Income tax here will be:
Up to $14,000	10.5%
Over $14,000 and up to $48,000	17.5%
Over $48,000 and up to $70,000	30%
Remaining income over $70,000	33%

There is no free allowance. You pay these rates right from the first cent earned.

No idea how that will affect your US tax.
I do remember an ex. colleague of mine from the US had to complete an annual tax return in the US and always said there was an earning threshold that he could go up to in NZ without it costing him anything in the US but if his earnings went above that he would also be taxed in the US.......don't know if that is the case. I think it was around NZ $120k maybe ?

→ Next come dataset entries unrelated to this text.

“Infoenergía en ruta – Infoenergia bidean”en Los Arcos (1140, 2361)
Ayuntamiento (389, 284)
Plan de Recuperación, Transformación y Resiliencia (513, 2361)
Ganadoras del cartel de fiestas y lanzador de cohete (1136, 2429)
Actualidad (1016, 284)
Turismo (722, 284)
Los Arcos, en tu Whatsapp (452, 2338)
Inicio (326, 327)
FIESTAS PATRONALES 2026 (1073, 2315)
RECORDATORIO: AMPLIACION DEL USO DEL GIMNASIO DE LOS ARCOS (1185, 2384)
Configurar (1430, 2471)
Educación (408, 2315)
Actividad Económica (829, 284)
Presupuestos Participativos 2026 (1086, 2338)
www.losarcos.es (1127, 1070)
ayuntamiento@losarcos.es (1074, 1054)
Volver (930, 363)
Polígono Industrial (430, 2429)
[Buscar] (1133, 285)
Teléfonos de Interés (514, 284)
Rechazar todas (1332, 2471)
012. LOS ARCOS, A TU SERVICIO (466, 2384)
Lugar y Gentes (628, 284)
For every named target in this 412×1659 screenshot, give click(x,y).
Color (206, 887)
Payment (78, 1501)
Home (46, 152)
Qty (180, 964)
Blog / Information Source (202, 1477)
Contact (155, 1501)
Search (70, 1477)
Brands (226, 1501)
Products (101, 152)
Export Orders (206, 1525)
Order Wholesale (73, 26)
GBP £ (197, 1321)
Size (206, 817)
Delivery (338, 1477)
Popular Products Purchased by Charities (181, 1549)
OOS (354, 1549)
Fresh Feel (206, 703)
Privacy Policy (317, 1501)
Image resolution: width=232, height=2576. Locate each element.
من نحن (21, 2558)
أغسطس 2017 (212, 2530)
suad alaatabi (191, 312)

Cost of Living is high all across NZ. Living in rural NZ in the Taranaki region will certainly lower your rental costs and it all depends what type of accommodation you are looking for. Have a look on www.trademe.co.nz for an idea of rental property costs.
The current list for all rentals in New Plymouth starts at NZ $230 per week (1 bed), from $300 per week (2 bed) to $750 per week (4 bed).
You will need to pay approx 5 x the weekly rent before you move in then maintain 1 week in advance. 4 weeks of that initial payment is the bond lodged with the government and 1 week of that initial payment is your first weeks rent. The agents used to charge another week rent as a letting fee, but that was removed by the government and is now illegal to charge.


----------